December 5, 2014


You probably think you a have a good combat mindset, and you may be correct. But what if I ask you these questions: What are the best exercises in order to develop a good combat mindset? What happens under stress? How should you train in order to maintain focus on a specific task? What are the best techniques for relaxation? How do you become better in turning on and of your aggression? Do you feel that you have any good answers? This blogpost will hopefully give you some answers to these questions.

As Tommy Blom has put his in his blog post, in KMG one talks about four “legs” that we need to improve all the time, Technical, Tactical, Mental and Physical. If one of them is not sufficiently developed, the whole platform on top will fall to one side. This is where training your combat mindset comes into play.




To be honest, this is the trickiest part to describe. Why, simply because within KM we have always been working on improving the mindset.
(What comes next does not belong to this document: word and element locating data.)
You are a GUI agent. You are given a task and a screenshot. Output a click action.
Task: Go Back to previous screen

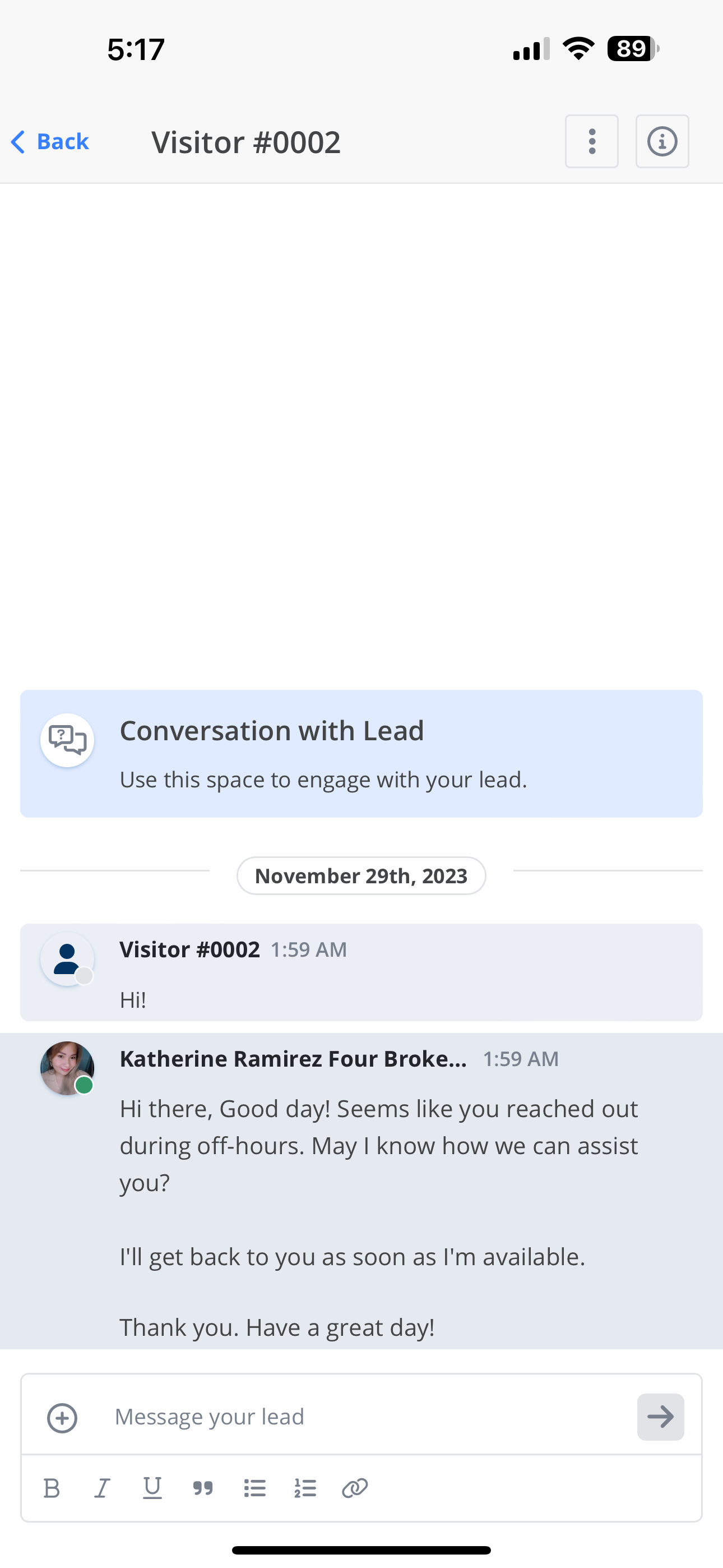(x=50, y=142)
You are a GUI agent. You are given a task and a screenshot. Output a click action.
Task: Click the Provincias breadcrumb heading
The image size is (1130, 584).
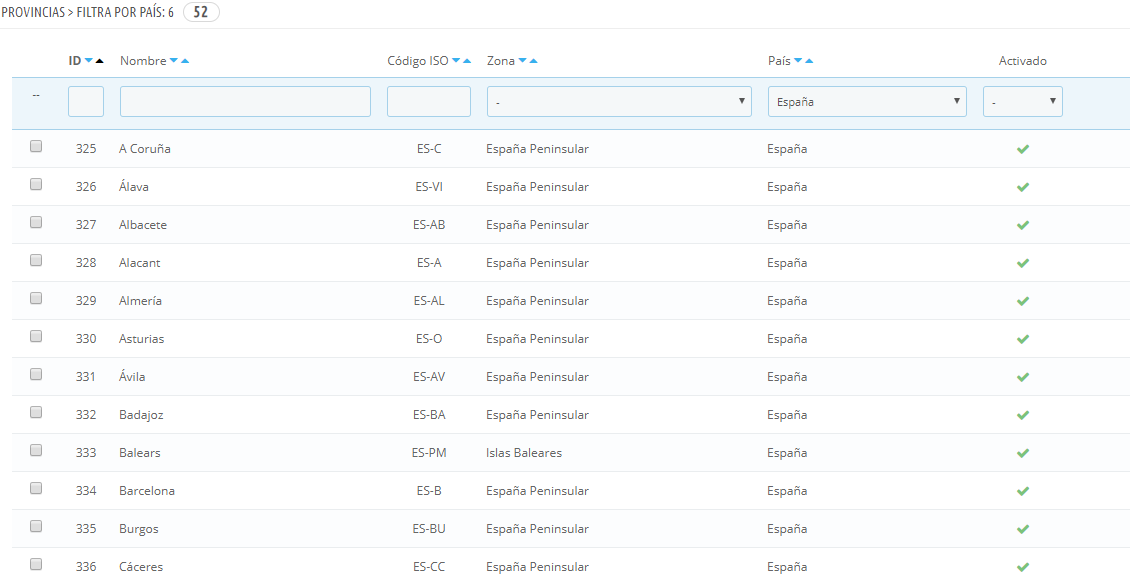tap(37, 13)
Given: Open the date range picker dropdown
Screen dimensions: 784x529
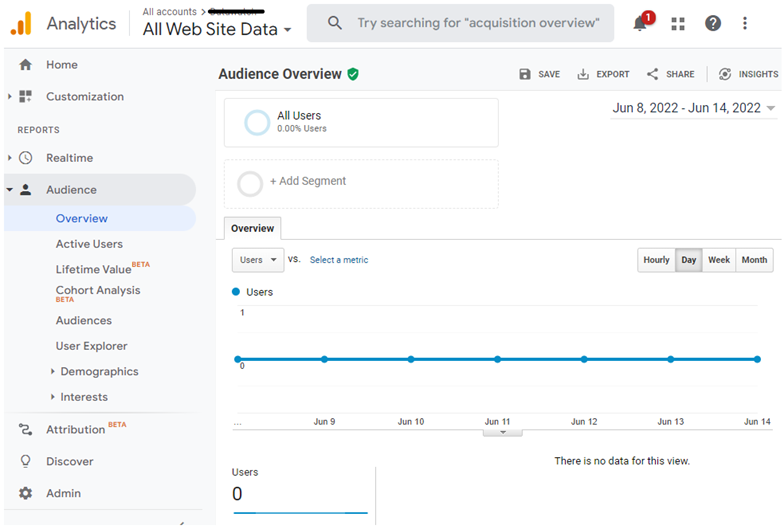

When we talk about developing mental skills, we usually think of five mental training strategies. These are visualization, goal setting, positive self-talk, combat mindset (courage, determination, aggression) and relaxation. Utilizing these five main strategies we aim to develop confidence; control of physical arousal; attention control (focusing and spreading attention); arousal control; imagery use or visualization; commitment; self-talk use and the commitment to stay in good physical condition.

Working on determination, decision making skills, or doing regular Krav Maga helps to develop your combat mindset. Although this has been very clear to Eyal, it is only during the last few years that things have become more organized when it comes to combat mindset and mental conditioning. In other words, his vast knowledge and my knowledge has been put into text and is thus accessible for others.

You know, we have even developed an instructor course for this, referred to as the Combat Mindset and Mental Conditioning Instructor Course (since we love abbreviations, the CMIC for short). Some of my fellow KMG instructors refer to the CMIC as the “staring into the wall” course, like in the movie: Men who stare at goats!